I always wanted to live on an island in a foreign country. Someplace that you have to take a slow boat or a float plane to reach. A lush hunk of rock with white sand beaches and turquoise waters, coconut rum, pretty locals with sexy accents - that sort of thing. I just didn't expect it to be in Canada.
Next weekend, I again say goodbye to the shining city that has come to feel more like home than I would have ever thought when I moved here six years ago. I'll load as much of my stuff as I can get into my car and then, surprisingly, point it north. I'll cruise up to end of the US and what feels like the end of the earth, and there I'll catch a slow boat that will take me off the map and into my new island life.

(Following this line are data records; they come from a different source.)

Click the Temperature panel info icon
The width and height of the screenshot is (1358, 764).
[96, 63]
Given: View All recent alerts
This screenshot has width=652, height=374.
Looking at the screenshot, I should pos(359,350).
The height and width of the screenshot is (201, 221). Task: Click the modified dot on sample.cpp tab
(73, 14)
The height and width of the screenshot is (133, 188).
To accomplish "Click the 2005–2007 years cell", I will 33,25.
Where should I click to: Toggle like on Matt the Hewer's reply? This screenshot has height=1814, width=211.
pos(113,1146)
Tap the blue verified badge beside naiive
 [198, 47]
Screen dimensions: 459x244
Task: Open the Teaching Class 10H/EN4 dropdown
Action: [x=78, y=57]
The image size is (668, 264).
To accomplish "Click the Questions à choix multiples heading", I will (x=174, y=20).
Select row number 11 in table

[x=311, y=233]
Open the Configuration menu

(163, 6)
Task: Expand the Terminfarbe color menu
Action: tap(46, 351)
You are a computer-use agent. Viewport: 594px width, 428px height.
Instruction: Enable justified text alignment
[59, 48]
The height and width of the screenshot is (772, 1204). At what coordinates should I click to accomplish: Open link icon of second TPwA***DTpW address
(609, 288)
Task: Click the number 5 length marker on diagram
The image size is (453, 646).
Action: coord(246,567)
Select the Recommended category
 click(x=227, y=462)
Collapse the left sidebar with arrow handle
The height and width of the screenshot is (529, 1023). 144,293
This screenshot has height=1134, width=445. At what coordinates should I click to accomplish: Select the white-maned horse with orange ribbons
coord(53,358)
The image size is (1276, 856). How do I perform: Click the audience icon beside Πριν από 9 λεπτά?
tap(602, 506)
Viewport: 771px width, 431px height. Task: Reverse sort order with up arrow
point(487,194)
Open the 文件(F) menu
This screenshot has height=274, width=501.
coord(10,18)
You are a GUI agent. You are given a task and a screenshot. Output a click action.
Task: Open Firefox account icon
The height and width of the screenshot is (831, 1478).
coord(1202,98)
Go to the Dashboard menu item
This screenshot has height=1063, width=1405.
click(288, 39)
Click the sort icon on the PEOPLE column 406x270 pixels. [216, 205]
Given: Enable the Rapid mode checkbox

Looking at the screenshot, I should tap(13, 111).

By boat, Vancouver Island is two and a half hours from Seattle, two hours from the city of Vancouver, and an hour and a half away from Port Angeles, the nearest US town on the Olympic Peninsula. It is almost 300 miles long, 60 miles wide, and has 600,000 people living on it. While it is not exactly tropical, the southern region of the island is the warmest Canadian place in winter and the driest in summer.
It has beaches, which are not fringed with palm trees nor covered in white sands, but are home to blue herons, seals, otters, and even the occasional washed-up Orca. It has microbreweries, a strong local music scene, and friendly locals who speak with a, well, endearing if not sexy Canadian accent. Vancouver Island is big enough to have mysteries and regions to explore and isolated enough that I'll know I'm on an island.
I haven't actually spent that much time living on islands so I'm excited to give it a try. I'm packing my bottle of suntan lotion, my floral Hawaiian shirts, and neon beach towels. They fit right in the suitcase next to my rain jacket, thermal socks, gore-tex hat.